The new Pattern posts start tomorrow!
No surprise, I love patterns; Patterns in art, patterns in buildings, patterns on fabric, patterns that move, patterns of words and letters -- just about any pattern at all. Most recently, it's those natural patterns that have caught my imagination.
I'm neck deep in designing fabric patterns for a new series of work based on my recent trips out to Big Bend and the Chihuahuan desert. In the Sensory Alphabet lingo, pattern equals rhythm, and i can practically hear the patterns I see and reimagine for my work. As rhythm, patterns are one of those design tools that "hold together" a composition. A pattern of shapes or colors or lines makes an image make sense, and helps us to connect it to other images and ideas outside of the picture frame.
Of course, doing this work has taken me on a host of other less car-dependent journeys than were the two recent 700 round trip treks to Big Bend National Park. I've researched and explored countless pattern sites, apps and resources on the web. And this newsletter gives me a chance to share some of them.

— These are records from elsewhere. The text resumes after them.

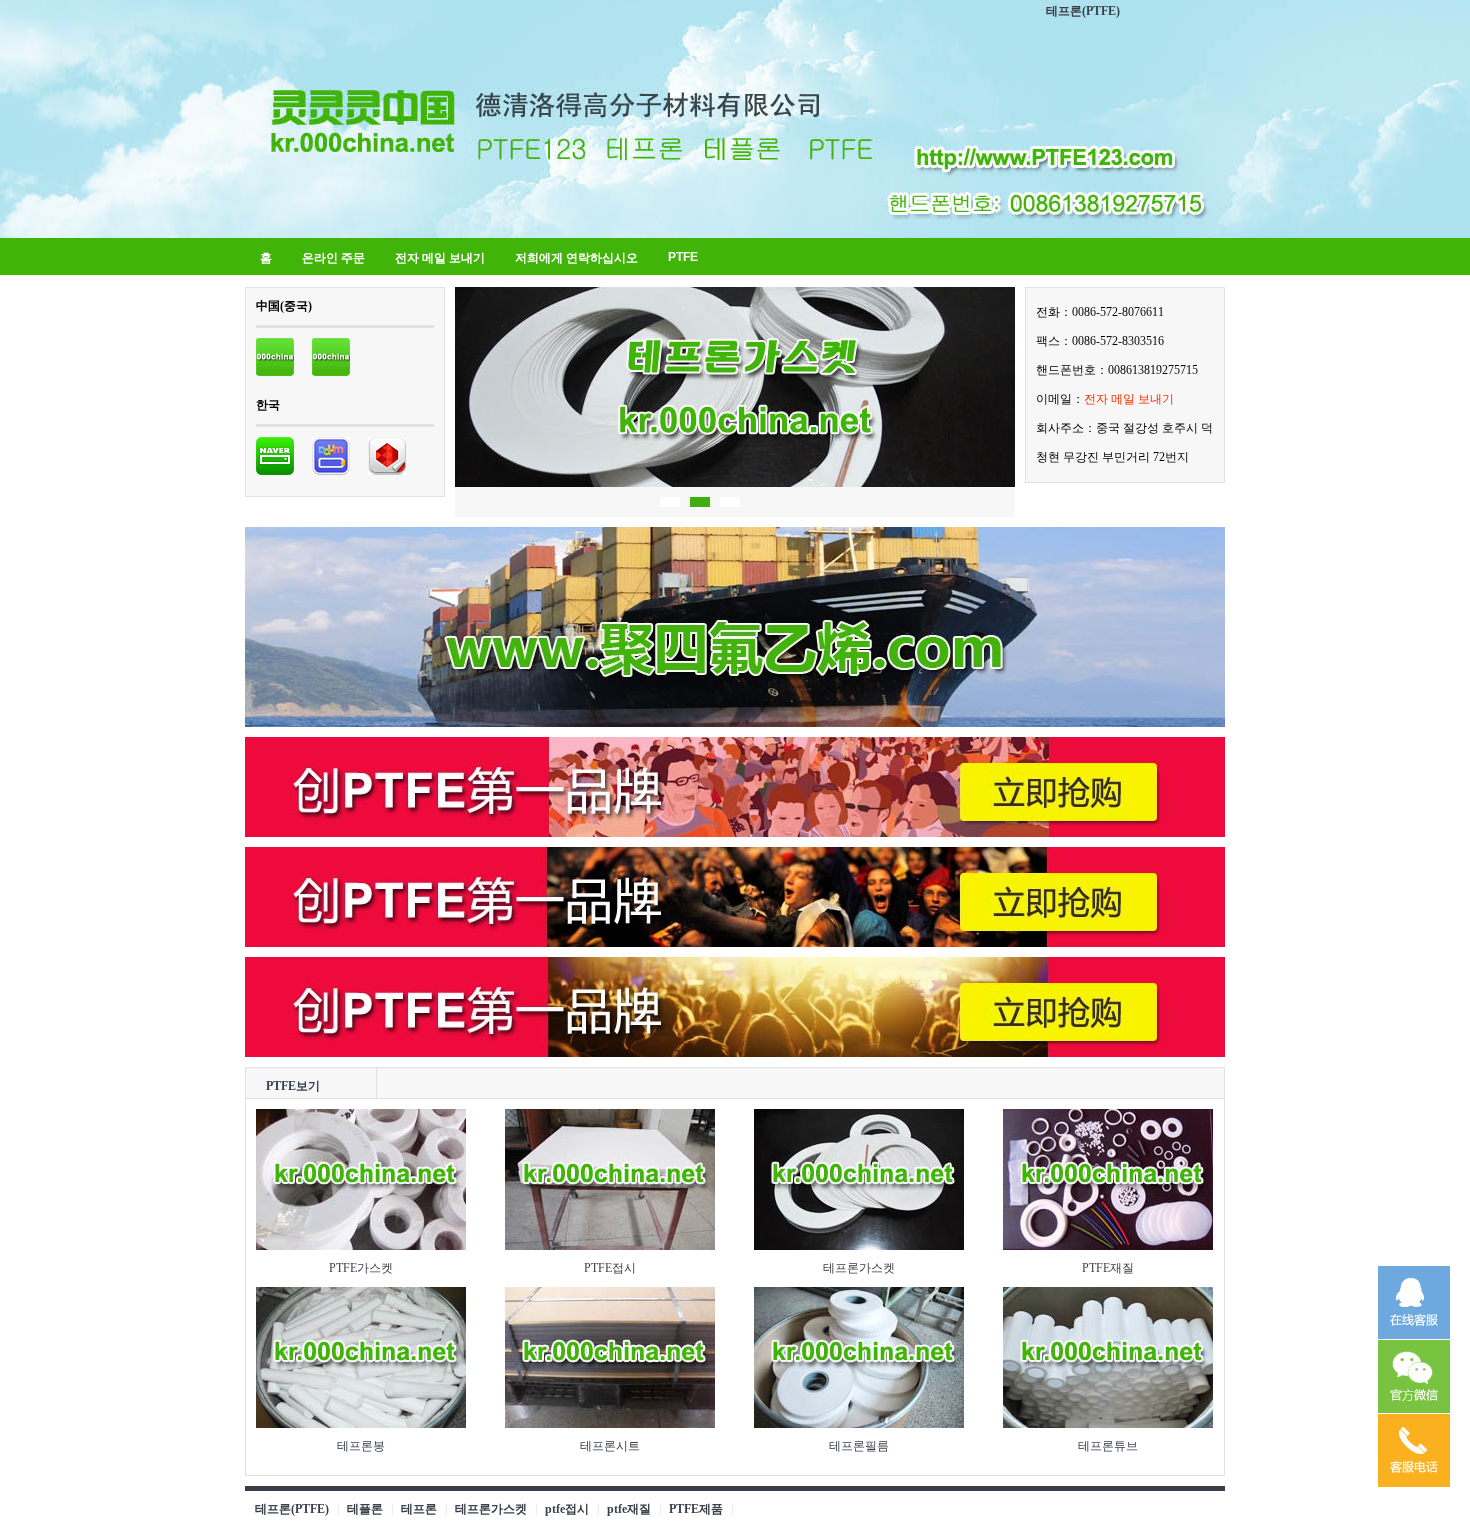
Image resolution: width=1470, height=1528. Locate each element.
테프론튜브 (1108, 1446)
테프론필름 (859, 1446)
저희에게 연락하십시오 (576, 258)
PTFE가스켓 (361, 1268)
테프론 (419, 1509)
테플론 (365, 1509)
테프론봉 (361, 1446)
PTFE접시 (610, 1268)
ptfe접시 (567, 1509)
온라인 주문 (333, 258)
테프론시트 (610, 1446)
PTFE (683, 257)
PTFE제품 (696, 1509)
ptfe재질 (629, 1509)
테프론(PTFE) (1083, 11)
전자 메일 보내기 (440, 258)
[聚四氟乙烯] (735, 723)
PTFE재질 (1108, 1268)
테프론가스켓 (859, 1268)
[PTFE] (275, 372)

Big Bend photos and drawings transformed to fabric designs and textile art.
The big share will come in October with the opening of an exhibit at theTemple (Texas) Cultural Activities Center where and I will collaborate with a large exhibit of textile art, prints and paintings. Junanne has been a teacher with me at my Summer Art Camp in New Mexico for two years and will be back (with metal and fiber artist Dale Jenssen) this summer. We'll also be hosting an opening and several workshops during the two month run of the exhibit. Stay tuned to this newsletter for dates to come!
Spoonflower Pattern Play
Spoonflower is the online POD (Print on Demand) site that I use for producing the fabrics that I design with the help of my iPadand Mac (mostly the iPad!). Spoonflower links my uploaded art to an online editing site called PicMonkey (you can access it -- with even more tools available from your desktop, too)> It's a disrupter for sure, no doubt if you sew you've seen the news that Hancock's is going out of business. With online sites for fabric purchase and even the ability for textile people like me to design my own fabrics, it's another sign of the times. A fabric store today has to offer something really special, have a niche market or cater extremely well to a loyal client base.

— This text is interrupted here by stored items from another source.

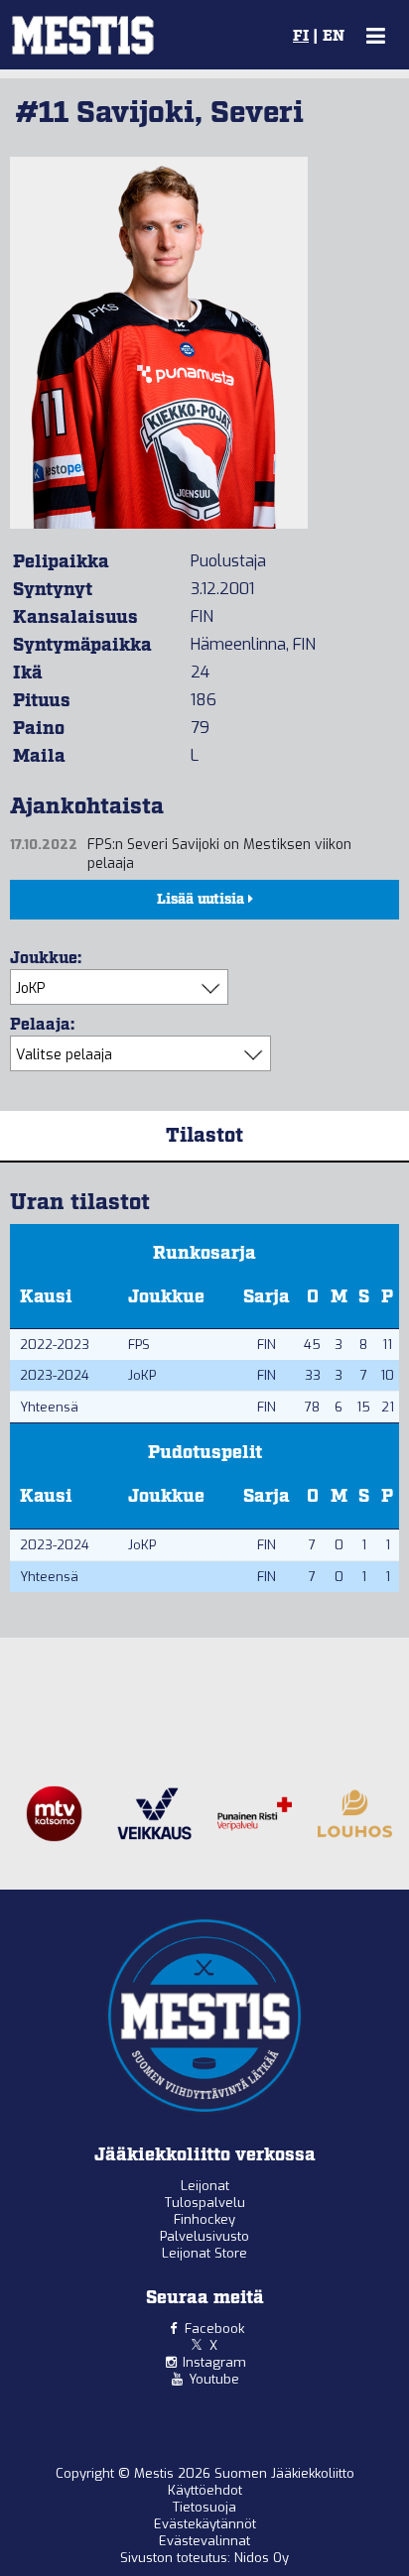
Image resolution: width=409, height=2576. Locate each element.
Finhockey (204, 2219)
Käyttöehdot (205, 2490)
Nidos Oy (261, 2557)
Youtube (214, 2379)
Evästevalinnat (204, 2540)
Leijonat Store (204, 2253)
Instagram (214, 2362)
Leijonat (205, 2185)
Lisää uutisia (202, 900)
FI (301, 37)
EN (333, 37)
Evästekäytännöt (205, 2523)
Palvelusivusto (204, 2236)
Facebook (214, 2328)
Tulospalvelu (205, 2202)
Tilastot (204, 1136)
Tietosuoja (204, 2507)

With Spoonflower, I can upload a simple image. This pomegranate design is a rough, really rough, seamless design (see below) that I cut from construction paper and photographed to use as a repeat. I uploaded it to Spoonflower, then made variations with its repeat tools and using PicMonkey. The possibilities are endless for just one simple design. If I want a related group of fabrics, all I need to do is tweak! Soonflower even gives me ways to change the colors of a design to make the same pattern in a different color way. You get the picture!